CR-ALAJUELA. Ferrocarriles. Sergio Erick Ardón Ramírez

Cuando pequeño mi ilusión mayor era que el Niño Dios tuviera suficientes trenes como para traerme en Navidad a mi uno.
Y lo tuve , un tren de hojalata, que circulaba por una línea circular de un metro y medio de diámetro impulsado por baterías.
No era gran cosa , pero era mi tren, con ventanas y personas esmaltadas de muy vivos colores y una locomotora plateada con ruedas negras, que arrastraba cinco vagones, con el “cabús” de cola, como debe ser un cabús, amarillo.
Miles de vueltas daría el tren que no iba a ninguna parte, mi tren.
Creo, no lo recuerdo bien, que era de fabricación alemana, como todo lo que de moderno había en mi casa, siendo mi tata como era
uno de los tantos admiradores fervientes de todo lo alemán, que sería lo mejor que se fabricaba en el mundo. De China entonces no llegaban más que unas sedas perdidas y uno que otro abanico oloroso de finas láminas de sándalo.
A mi se me hacía muy difícil de entender como era que mi primo Fernando, le pidiera al Niño Dios un potranco de verdad con su montura. El tren simbolizaba la modernidad y el progreso, así medio lo entendía, los caballos en cambio, junto con las carretas y los bueyes, el pasado y el atraso.
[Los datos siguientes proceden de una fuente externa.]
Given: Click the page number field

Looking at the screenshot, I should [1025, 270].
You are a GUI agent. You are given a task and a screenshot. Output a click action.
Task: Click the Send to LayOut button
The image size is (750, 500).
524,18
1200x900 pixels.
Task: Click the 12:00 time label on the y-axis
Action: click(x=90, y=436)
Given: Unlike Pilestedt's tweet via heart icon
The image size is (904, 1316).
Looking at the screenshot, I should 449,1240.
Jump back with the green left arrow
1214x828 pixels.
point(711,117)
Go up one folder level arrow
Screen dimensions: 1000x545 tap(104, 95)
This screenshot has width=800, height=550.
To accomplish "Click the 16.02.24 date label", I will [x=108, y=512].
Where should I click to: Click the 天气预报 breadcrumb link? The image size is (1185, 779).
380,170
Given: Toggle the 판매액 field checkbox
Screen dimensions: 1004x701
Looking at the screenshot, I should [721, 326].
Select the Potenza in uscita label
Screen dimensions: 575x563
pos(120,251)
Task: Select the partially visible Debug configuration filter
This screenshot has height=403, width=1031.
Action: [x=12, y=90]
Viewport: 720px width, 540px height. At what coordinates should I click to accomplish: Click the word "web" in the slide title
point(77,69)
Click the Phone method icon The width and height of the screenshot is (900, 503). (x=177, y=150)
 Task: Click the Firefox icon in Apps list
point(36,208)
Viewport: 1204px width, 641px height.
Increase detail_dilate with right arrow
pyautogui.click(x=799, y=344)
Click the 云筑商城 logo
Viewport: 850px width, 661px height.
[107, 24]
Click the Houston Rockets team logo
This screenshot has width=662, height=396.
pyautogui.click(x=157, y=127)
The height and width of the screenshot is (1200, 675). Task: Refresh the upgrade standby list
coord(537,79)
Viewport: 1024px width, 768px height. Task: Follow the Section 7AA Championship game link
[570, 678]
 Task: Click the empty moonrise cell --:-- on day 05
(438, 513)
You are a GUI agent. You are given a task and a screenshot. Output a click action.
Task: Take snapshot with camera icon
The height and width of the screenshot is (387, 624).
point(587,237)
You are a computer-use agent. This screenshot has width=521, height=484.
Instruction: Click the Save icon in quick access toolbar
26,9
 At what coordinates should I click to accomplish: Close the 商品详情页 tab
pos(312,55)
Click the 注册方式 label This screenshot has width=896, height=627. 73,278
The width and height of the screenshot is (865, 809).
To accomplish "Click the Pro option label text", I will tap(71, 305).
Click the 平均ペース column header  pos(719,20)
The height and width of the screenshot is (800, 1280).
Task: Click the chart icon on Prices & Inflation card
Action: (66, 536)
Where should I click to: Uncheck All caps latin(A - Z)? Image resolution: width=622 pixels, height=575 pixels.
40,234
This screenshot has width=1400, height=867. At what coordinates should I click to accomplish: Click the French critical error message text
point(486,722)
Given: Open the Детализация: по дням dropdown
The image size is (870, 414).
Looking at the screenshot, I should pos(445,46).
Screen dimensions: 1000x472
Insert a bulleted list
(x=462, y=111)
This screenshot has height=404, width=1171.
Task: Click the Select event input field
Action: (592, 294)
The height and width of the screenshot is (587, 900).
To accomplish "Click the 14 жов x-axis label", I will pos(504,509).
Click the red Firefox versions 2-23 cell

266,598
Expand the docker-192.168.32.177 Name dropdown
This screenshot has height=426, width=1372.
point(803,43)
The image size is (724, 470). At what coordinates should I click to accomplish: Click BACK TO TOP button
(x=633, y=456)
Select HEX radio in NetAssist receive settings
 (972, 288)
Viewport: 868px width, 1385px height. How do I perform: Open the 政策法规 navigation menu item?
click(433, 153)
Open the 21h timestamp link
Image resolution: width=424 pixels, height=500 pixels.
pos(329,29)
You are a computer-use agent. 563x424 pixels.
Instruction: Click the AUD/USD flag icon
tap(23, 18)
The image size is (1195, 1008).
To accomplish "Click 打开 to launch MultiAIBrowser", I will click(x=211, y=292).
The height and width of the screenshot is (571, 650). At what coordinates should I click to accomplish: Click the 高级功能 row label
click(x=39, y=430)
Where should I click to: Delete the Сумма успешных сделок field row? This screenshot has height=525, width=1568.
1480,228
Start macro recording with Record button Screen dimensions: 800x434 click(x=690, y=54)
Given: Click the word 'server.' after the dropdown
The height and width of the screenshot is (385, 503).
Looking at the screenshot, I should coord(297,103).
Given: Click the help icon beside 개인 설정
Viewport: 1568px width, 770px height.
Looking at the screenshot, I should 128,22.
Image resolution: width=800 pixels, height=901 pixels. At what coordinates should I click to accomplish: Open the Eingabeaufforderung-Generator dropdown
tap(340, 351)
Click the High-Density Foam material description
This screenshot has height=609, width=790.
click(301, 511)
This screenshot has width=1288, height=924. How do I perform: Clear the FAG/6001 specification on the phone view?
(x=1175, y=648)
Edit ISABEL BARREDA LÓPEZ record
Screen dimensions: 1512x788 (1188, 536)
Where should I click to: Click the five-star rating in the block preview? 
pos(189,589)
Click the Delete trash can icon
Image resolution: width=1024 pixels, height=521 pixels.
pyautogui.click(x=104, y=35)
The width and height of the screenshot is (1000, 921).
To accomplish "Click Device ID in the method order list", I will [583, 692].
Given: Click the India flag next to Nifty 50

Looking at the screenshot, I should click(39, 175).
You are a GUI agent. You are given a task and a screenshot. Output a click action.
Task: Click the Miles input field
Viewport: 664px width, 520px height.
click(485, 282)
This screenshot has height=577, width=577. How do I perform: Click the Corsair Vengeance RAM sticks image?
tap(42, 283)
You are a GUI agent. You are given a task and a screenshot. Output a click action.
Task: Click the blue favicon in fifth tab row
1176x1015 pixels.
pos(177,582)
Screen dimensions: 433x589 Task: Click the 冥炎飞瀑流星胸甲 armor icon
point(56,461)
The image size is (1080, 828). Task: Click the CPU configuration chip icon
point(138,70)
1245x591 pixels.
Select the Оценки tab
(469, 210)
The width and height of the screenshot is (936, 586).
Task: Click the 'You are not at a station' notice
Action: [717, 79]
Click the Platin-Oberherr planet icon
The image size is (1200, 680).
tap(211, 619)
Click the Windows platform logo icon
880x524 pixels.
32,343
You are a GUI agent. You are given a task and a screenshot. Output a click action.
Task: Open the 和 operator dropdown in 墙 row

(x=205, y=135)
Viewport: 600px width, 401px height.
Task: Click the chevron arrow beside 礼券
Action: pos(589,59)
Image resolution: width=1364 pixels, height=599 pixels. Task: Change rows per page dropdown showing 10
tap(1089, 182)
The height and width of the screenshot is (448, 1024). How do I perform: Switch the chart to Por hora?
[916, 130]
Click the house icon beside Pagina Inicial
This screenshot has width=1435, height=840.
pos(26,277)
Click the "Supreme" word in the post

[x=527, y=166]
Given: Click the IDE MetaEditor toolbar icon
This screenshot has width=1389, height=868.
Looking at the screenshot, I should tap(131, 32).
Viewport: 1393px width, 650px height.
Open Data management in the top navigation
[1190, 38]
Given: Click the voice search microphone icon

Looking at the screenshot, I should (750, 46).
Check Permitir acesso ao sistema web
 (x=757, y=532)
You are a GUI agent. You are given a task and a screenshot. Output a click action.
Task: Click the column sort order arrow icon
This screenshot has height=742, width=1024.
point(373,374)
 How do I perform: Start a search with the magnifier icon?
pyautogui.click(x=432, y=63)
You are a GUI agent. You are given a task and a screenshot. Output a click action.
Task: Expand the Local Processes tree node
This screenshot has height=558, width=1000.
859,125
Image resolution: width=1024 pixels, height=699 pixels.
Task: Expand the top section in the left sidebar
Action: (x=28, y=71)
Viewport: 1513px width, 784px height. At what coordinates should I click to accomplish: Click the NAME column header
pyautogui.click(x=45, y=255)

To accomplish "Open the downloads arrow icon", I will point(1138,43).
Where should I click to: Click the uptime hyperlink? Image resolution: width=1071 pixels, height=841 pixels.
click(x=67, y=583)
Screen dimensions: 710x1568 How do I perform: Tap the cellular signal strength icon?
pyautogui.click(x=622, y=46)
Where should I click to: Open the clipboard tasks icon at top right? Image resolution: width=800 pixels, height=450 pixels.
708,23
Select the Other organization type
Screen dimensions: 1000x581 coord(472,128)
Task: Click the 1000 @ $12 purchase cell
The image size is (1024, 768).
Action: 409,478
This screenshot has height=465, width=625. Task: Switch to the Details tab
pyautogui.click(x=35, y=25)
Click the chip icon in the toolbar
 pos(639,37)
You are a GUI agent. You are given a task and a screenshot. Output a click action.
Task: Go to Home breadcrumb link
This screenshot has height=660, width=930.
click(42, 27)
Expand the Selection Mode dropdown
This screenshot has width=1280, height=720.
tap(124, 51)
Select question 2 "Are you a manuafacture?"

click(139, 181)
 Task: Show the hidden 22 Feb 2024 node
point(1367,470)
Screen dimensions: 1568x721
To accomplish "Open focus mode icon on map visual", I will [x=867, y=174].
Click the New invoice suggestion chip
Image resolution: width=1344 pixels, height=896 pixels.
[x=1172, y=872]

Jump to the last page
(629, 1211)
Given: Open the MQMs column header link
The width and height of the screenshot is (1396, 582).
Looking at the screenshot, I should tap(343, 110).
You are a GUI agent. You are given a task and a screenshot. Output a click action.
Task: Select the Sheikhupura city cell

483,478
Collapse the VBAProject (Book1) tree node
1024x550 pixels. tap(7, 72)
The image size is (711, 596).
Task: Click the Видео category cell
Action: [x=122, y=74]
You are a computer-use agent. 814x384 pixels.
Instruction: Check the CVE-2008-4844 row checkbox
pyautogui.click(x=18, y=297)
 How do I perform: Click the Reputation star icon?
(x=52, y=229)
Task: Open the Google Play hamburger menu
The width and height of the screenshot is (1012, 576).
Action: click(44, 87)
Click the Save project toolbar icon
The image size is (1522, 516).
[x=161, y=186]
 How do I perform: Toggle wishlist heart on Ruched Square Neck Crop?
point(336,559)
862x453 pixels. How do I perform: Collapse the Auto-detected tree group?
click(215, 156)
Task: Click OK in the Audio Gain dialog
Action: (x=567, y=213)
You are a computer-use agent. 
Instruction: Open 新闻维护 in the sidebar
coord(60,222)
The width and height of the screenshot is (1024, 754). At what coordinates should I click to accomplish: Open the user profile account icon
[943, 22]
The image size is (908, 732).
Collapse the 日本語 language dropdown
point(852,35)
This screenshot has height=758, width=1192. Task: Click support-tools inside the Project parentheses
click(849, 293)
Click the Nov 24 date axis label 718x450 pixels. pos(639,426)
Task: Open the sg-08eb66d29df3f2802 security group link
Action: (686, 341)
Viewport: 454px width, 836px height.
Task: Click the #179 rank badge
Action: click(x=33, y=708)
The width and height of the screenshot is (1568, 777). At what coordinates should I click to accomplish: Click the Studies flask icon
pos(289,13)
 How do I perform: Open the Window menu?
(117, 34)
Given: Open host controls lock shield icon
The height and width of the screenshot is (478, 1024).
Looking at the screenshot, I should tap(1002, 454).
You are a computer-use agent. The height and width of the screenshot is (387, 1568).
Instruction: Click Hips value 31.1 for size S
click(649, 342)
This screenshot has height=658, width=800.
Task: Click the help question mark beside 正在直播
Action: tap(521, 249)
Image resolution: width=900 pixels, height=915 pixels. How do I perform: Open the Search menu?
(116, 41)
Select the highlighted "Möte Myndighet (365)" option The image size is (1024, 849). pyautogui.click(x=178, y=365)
Este gusto por locomotoras y rieles, he llegado a concluir, que me venía del hecho insólito de que vivíamos en medio de trenes.
Nuestra casa, por lo menos hasta los 9 años, fue la de mis abuelos paternos. A un costado, al este, cruzando la calle, la Estación al Atlántico con sus negras locomotoras de carbón, y como venían de Limón, con maquinistas y fogoneros también negros. Una empresa inglesa, la “Northen Railway Company” era la dueña.
La estación del Ferrocarril Eléctrico al Pacífico estaba 75 varas al oeste. Esta era más bonita, con una fuente y jardines. y esta si era una empresa pública nacional.
Vemos entonces que viví mi niñez entre el ir y venir de los trenes.
Cierto es que justo detrás de la casa había una caballeriza con herrería, desfilaban lo caballos, y con el favor del viento llegaba el olor muy característico a cascos quemados. Y que la plaza del dulce de Pío Pol, a una manzana, atraía todos los martes un desfile interminable de carretas, con su lento paso crujiente, las miradas perdidas de los bueyes, el cálido olor a boñiga, y los mandos imperiosos de los boyeros con sus chuzos punzantes.
Caballos, jinetes, carretas, bueyes, boyeros, chuzos, leña , atados de dulce, todo aquello era el pasado. Lo que gustaba Fernando.
Mientras que los trenes, con sus locomotoras eléctricas o a carbón, sus largas filas de vagones de pasajeros y cargas, rodando vertiginosamente sobre rieles de acero eran la imagen misma del futuro y del progreso. Esto era lo que yo gustaba.
Y debo decirlo, lo que yo sigo gustando, porque casi 80 años después sigo siendo un convencido que los ferrocarriles son la solución mejor para el transporte terrestre.
Y que sean eléctricos, que electricidad tenemos, y que sean nuestros, nacionales. Que los sabremos hacer eficientes y bonitos.